Genome informatics

The informatics activities of the Facility include the establishment and maintenance of high-performance computing (HPC) infrastructure; the development of HPC workflows for genomics data analysis; and data management.

Genome Informatics Tabs

Analysis Workflows

Our analysis workflows are built around established and well-maintained bioinformatics tools and resources.

Quality Control

We use FastQC for raw read quality control and Picard Tools for mapped read quality control.

Sequencing Read Mapping

Genomic sequencing reads are mapped to the reference sequence using BWA-MEM. The spliced read mapper TopHat2 is used to map reads from transcriptome sequencing.

Variant Calling and Annotation

For post-processing, variant calling and variant quality filtering we use the Genome Analysis Tool Kit (GATK). Copy number variation is assessed with ExomeDepth. Variants are annotated with ANNOVAR. Our annotation includes variant information from the Human Gene Mutation Database Professional.

Differential Expression Analysis and Transcriptome Reconstruction

Our differential expression analysis is based on HTseq for read counting and DESeq for differential expression calling. Differentially expressed gene sets are tested for functional enrichment using DAVID and GSEA.

Cancer Mutation Detection and Annotation

We use MuTect for point mutation calling and Somatic Indel Detector (GATK version 2.3-9) for detection of short somatic insertions/deletions. Larger genomic rearrangements are detected with CREST. The annotation of somatic mutations is carried out with Oncotator.

Metagenomic Profiling

We maintain analysis pipelines for the identification and classification of exogenous sequences in host genomic background from transcriptome sequencing which are based on IMSA and RINS.

Methylation Profiling

We carry out MeDIP-seq analysis pipeline uses MEDIPS for differential methylation calling.
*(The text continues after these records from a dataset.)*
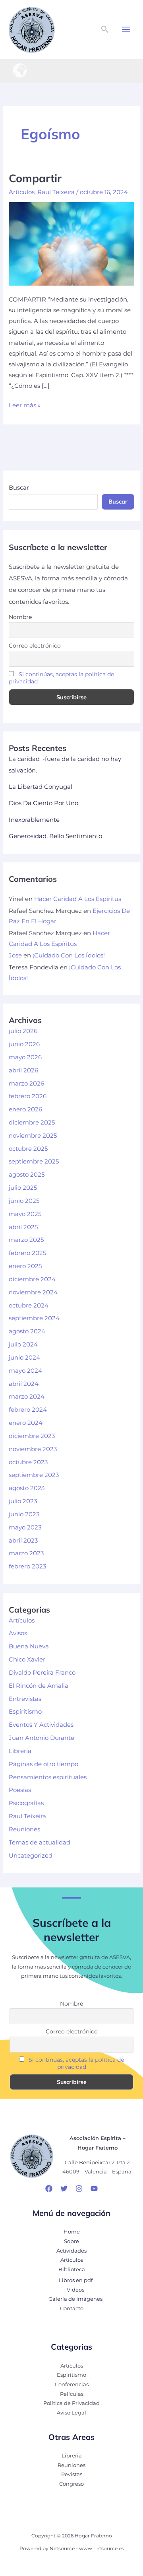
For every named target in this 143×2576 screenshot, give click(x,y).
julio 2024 (23, 1344)
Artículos (22, 192)
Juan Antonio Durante (41, 1737)
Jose (15, 955)
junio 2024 (24, 1357)
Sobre (71, 2241)
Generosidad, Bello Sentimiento (55, 836)
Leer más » (25, 405)
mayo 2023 (25, 1527)
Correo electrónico (35, 645)
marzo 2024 (26, 1396)
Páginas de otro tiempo (43, 1764)
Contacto (71, 2308)
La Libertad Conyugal (40, 786)
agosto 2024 (27, 1331)
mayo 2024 (25, 1370)
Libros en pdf (76, 2280)
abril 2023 (23, 1540)
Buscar (19, 487)
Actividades (71, 2251)
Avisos (18, 1633)
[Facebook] (48, 2188)
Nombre (20, 617)
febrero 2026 (27, 1096)
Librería (20, 1751)
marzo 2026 (26, 1083)
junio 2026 (24, 1044)
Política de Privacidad (71, 2403)
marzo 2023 (26, 1553)
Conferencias (72, 2384)
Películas (71, 2394)
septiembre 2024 (34, 1318)
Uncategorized (30, 1855)
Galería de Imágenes (75, 2299)
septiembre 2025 (34, 1161)
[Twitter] (64, 2188)
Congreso (71, 2484)
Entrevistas (25, 1698)
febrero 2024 (28, 1409)
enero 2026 (25, 1109)
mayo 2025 (25, 1214)
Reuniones (24, 1829)
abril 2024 (24, 1383)
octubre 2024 (28, 1305)
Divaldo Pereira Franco (42, 1672)
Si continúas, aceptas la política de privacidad (76, 2063)
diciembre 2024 (32, 1279)
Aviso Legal (71, 2413)
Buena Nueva (29, 1646)
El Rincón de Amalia (38, 1685)
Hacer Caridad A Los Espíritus (77, 899)
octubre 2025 (28, 1148)
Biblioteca (71, 2269)
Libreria (72, 2456)
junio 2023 (24, 1514)
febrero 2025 (27, 1253)
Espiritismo (25, 1711)
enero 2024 (26, 1422)
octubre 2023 (28, 1462)
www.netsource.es (101, 2548)
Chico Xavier (27, 1659)
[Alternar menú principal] (126, 29)
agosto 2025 (26, 1174)
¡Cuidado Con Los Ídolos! (69, 955)
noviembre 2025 (33, 1135)
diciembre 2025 (32, 1122)
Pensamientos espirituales (48, 1777)
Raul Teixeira (56, 192)
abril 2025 (23, 1227)
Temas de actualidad (39, 1842)
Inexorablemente (34, 819)
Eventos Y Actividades (41, 1724)
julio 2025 (23, 1187)
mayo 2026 (25, 1057)
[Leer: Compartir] (71, 243)
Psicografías (26, 1803)
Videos (75, 2290)
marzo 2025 (26, 1239)
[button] (105, 29)
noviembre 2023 (33, 1449)
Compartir (35, 178)
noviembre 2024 (33, 1292)
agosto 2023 (26, 1488)
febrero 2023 (27, 1566)
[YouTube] (94, 2188)
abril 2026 (23, 1070)
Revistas (71, 2474)
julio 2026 (23, 1031)
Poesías (20, 1790)
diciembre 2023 (32, 1436)
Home (72, 2232)
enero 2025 (25, 1266)
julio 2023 (23, 1501)
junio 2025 (24, 1200)
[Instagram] (79, 2188)
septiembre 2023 (34, 1475)
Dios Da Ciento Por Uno (43, 803)
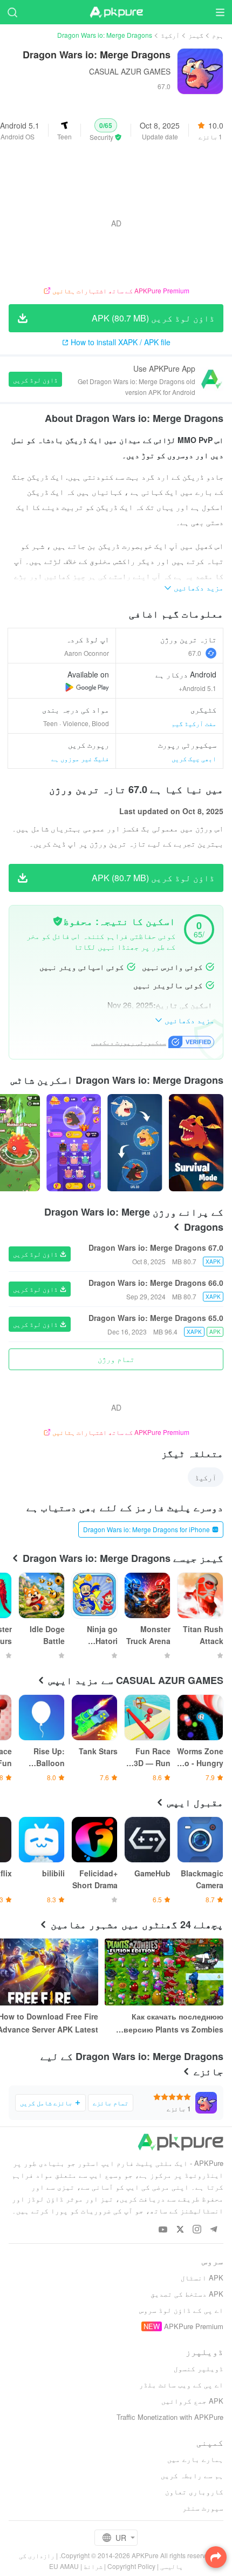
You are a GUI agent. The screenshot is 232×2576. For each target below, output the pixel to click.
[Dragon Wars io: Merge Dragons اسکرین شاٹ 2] (73, 1142)
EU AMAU (64, 2566)
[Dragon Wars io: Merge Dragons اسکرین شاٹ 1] (134, 1142)
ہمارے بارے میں (195, 2459)
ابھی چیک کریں (194, 758)
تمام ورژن (116, 1358)
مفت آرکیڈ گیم (194, 723)
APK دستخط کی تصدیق (187, 2294)
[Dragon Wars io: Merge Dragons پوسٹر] (196, 1142)
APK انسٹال (202, 2277)
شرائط (93, 2566)
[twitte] (180, 2230)
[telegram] (213, 2230)
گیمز (195, 34)
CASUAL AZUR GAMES (129, 71)
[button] (106, 130)
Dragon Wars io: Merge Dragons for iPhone (146, 1529)
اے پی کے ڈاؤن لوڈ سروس (181, 2310)
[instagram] (196, 2230)
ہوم (217, 34)
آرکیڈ (170, 34)
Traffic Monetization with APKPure (170, 2417)
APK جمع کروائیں (192, 2401)
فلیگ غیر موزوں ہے (80, 758)
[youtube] (163, 2230)
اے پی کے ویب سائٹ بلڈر (181, 2384)
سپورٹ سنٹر (202, 2508)
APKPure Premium (193, 2326)
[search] (12, 12)
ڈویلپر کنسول (198, 2368)
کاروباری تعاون (194, 2491)
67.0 (194, 653)
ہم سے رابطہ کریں (192, 2475)
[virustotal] (57, 921)
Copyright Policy (131, 2566)
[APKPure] (116, 12)
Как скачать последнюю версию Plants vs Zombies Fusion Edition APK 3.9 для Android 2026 (172, 2023)
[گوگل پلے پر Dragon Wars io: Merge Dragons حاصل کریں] (87, 687)
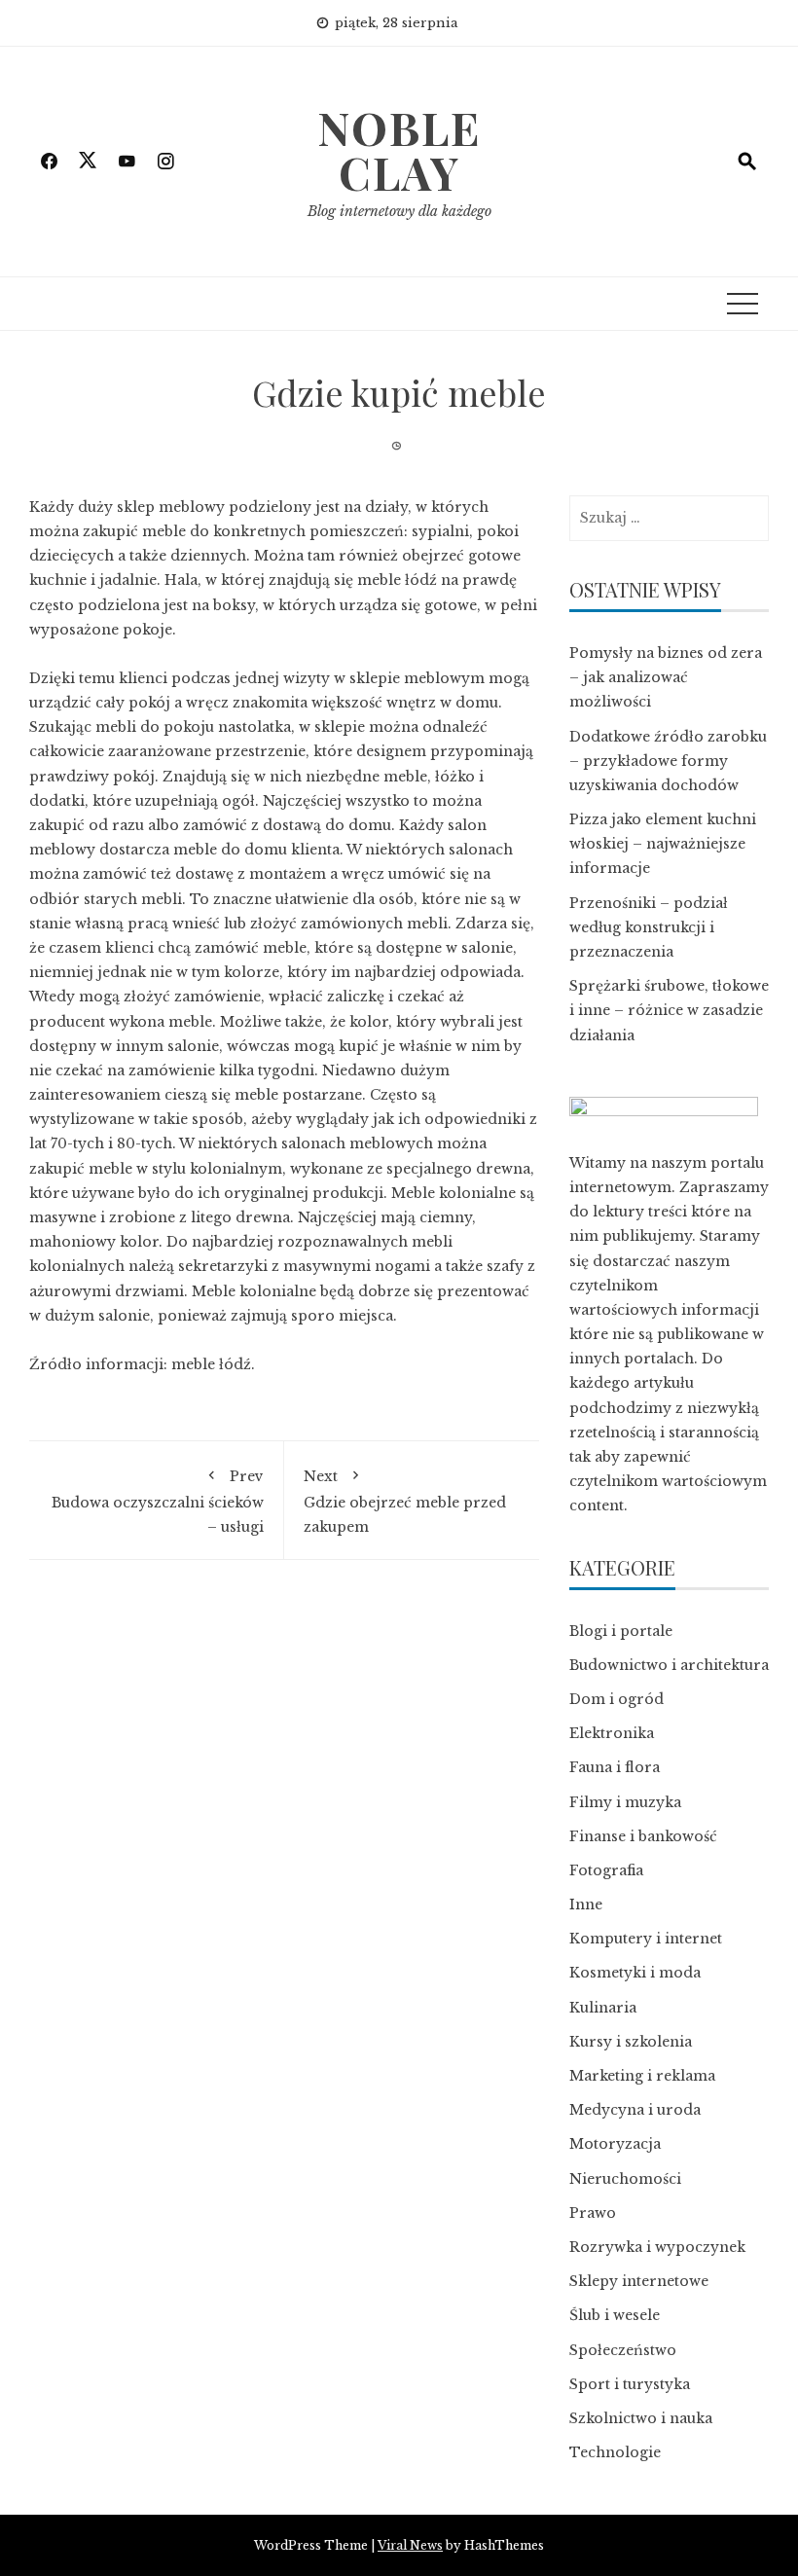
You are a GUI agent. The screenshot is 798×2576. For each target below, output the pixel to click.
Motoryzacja (615, 2144)
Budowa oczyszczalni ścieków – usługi (158, 1501)
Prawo (592, 2213)
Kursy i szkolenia (630, 2041)
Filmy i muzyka (625, 1802)
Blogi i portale (620, 1631)
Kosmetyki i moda (635, 1972)
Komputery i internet (645, 1938)
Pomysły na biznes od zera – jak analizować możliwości (665, 677)
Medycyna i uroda (635, 2110)
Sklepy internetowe (638, 2281)
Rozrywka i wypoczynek (657, 2247)
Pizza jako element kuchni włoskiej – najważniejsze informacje (662, 844)
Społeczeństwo (622, 2350)
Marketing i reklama (642, 2076)
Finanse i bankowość (643, 1836)
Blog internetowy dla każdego (399, 211)
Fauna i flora (614, 1767)
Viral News (410, 2545)
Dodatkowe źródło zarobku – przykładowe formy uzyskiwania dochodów (668, 761)
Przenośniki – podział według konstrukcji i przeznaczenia (648, 927)
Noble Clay (399, 149)
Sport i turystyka (629, 2384)
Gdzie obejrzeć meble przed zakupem (405, 1501)
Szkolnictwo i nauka (640, 2418)
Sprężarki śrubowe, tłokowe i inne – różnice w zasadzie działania (669, 1010)
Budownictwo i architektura (669, 1665)
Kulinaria (602, 2007)
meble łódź (211, 1364)
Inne (585, 1904)
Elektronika (611, 1733)
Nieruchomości (625, 2179)
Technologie (615, 2452)
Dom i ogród (616, 1699)
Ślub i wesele (614, 2315)
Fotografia (606, 1870)
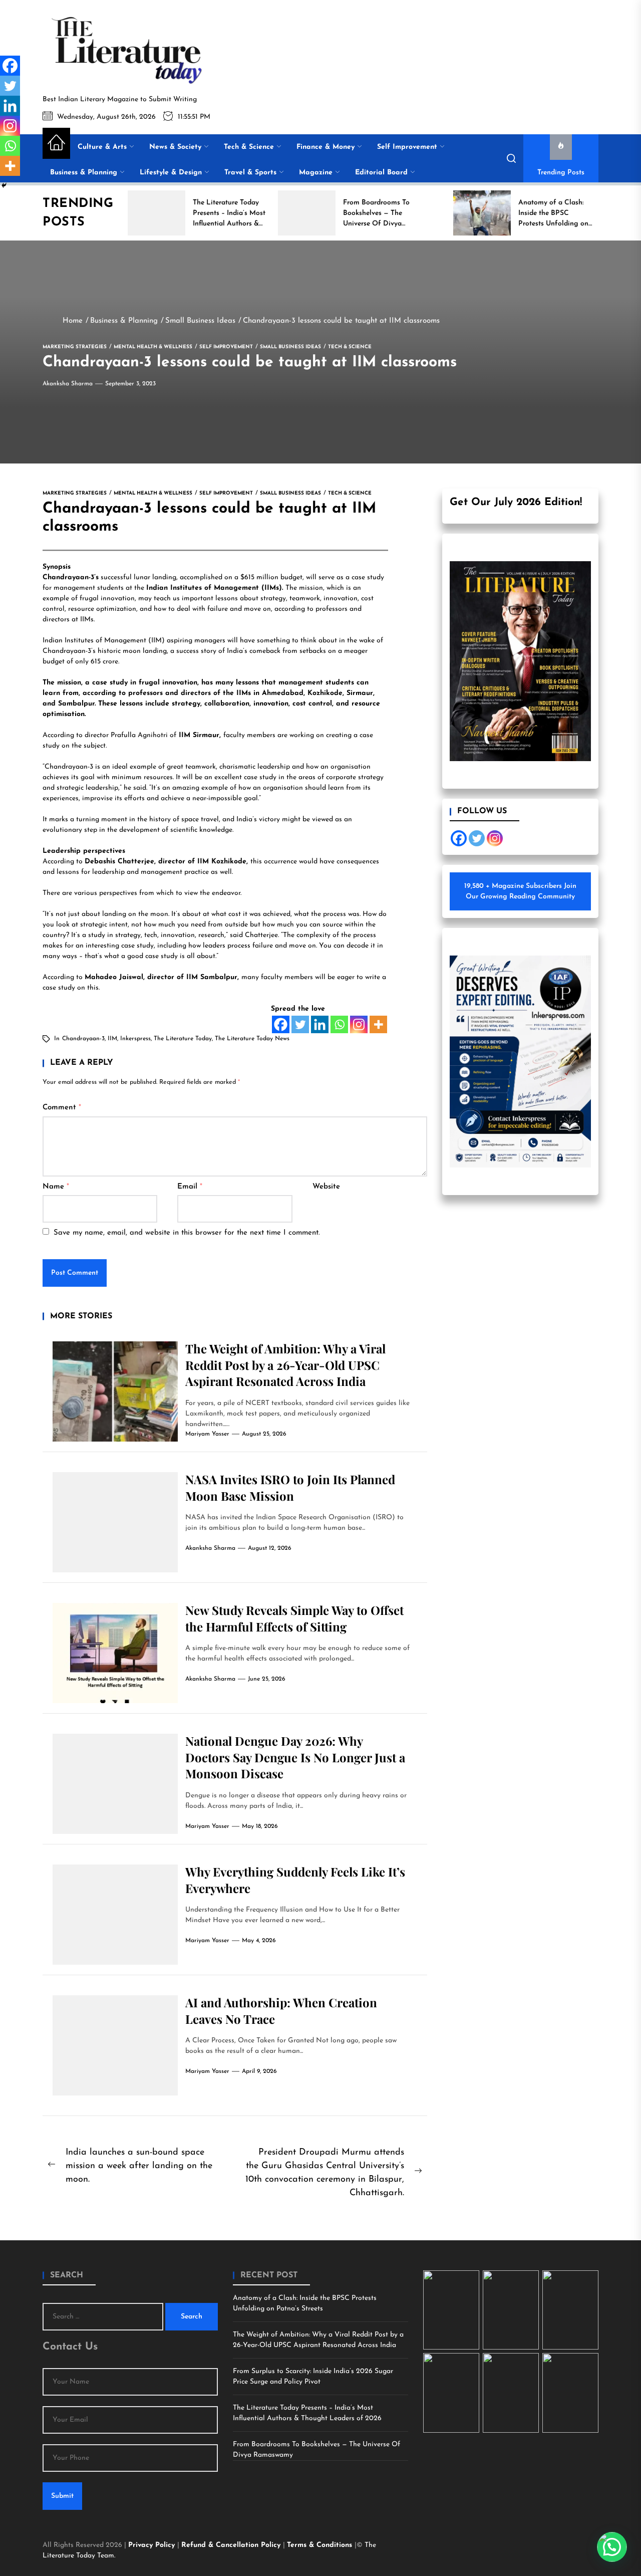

The facility works closely with the Imperial HPC Service and Data Centre to implement and maintain the HPC infrastructure required for the analysis of large-scale genomics datasets. We have dedicated access to 320 CPU cores across 20 HPC nodes, with 16 cores and 128GB of memory on a compute cluster. Furthermore, we have access to an SGI Altix shared memory system with a total of 384 CPU cores and 5TB of memory. Our data is stored on secure, backed-up storage at the Imperial Data Centre. In total, we have access to more than 150TB of storage.